[Rows showing where targets appear]
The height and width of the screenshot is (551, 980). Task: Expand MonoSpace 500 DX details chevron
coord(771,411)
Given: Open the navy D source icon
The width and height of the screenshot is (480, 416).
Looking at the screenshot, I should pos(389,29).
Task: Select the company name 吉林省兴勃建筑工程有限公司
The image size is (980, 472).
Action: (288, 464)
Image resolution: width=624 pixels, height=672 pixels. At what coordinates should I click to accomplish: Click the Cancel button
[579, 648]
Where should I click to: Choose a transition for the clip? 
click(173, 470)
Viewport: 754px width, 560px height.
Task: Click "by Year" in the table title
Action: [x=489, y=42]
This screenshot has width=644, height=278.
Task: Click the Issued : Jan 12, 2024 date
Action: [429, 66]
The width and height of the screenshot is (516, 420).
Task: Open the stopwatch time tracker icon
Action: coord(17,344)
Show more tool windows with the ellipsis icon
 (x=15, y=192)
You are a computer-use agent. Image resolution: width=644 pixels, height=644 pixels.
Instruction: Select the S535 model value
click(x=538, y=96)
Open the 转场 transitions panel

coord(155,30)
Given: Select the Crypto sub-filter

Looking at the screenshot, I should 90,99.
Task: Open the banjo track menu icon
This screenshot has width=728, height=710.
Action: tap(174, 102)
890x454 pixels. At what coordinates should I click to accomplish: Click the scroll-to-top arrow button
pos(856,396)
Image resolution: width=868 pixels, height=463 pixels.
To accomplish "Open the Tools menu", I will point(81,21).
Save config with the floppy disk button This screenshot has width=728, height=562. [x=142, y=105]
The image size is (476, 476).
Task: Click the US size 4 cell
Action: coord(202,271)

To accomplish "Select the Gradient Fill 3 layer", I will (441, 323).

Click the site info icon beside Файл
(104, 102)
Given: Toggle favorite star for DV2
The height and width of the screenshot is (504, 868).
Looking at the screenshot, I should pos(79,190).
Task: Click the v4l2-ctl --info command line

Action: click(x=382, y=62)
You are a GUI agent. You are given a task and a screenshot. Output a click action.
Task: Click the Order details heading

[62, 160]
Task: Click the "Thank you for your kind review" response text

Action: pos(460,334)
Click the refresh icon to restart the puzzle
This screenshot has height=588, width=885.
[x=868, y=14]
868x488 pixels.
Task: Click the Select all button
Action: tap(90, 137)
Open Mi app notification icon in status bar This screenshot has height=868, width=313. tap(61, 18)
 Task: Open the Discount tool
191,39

YOUR GOAL: Put each line of the material above into a JSON list of strings, one string per line, and leave out any blank lines.

IN RESPONSE:
[
  "The height and width of the screenshot is (551, 980). Task: Expand MonoSpace 500 DX details chevron",
  "coord(771,411)",
  "Given: Open the navy D source icon",
  "The width and height of the screenshot is (480, 416).",
  "Looking at the screenshot, I should pos(389,29).",
  "Task: Select the company name 吉林省兴勃建筑工程有限公司",
  "The image size is (980, 472).",
  "Action: (288, 464)",
  "Image resolution: width=624 pixels, height=672 pixels. At what coordinates should I click to accomplish: Click the Cancel button",
  "[579, 648]",
  "Where should I click to: Choose a transition for the clip? ",
  "click(173, 470)",
  "Viewport: 754px width, 560px height.",
  "Task: Click \"by Year\" in the table title",
  "Action: [x=489, y=42]",
  "This screenshot has width=644, height=278.",
  "Task: Click the Issued : Jan 12, 2024 date",
  "Action: [429, 66]",
  "The width and height of the screenshot is (516, 420).",
  "Task: Open the stopwatch time tracker icon",
  "Action: coord(17,344)",
  "Show more tool windows with the ellipsis icon",
  " (x=15, y=192)",
  "You are a computer-use agent. Image resolution: width=644 pixels, height=644 pixels.",
  "Instruction: Select the S535 model value",
  "click(x=538, y=96)",
  "Open the 转场 transitions panel",
  "coord(155,30)",
  "Given: Select the Crypto sub-filter",
  "Looking at the screenshot, I should 90,99.",
  "Task: Open the banjo track menu icon",
  "This screenshot has width=728, height=710.",
  "Action: tap(174, 102)",
  "890x454 pixels. At what coordinates should I click to accomplish: Click the scroll-to-top arrow button",
  "pos(856,396)",
  "Image resolution: width=868 pixels, height=463 pixels.",
  "To accomplish \"Open the Tools menu\", I will point(81,21).",
  "Save config with the floppy disk button This screenshot has width=728, height=562. [x=142, y=105]",
  "The image size is (476, 476).",
  "Task: Click the US size 4 cell",
  "Action: coord(202,271)",
  "To accomplish \"Select the Gradient Fill 3 layer\", I will (441, 323).",
  "Click the site info icon beside Файл",
  "(104, 102)",
  "Given: Toggle favorite star for DV2",
  "The height and width of the screenshot is (504, 868).",
  "Looking at the screenshot, I should pos(79,190).",
  "Task: Click the v4l2-ctl --info command line",
  "Action: click(x=382, y=62)",
  "You are a GUI agent. You are given a task and a screenshot. Output a click action.",
  "Task: Click the Order details heading",
  "[62, 160]",
  "Task: Click the \"Thank you for your kind review\" response text",
  "Action: pos(460,334)",
  "Click the refresh icon to restart the puzzle",
  "This screenshot has height=588, width=885.",
  "[x=868, y=14]",
  "868x488 pixels.",
  "Task: Click the Select all button",
  "Action: tap(90, 137)",
  "Open Mi app notification icon in status bar This screenshot has height=868, width=313. tap(61, 18)",
  " Task: Open the Discount tool",
  "191,39"
]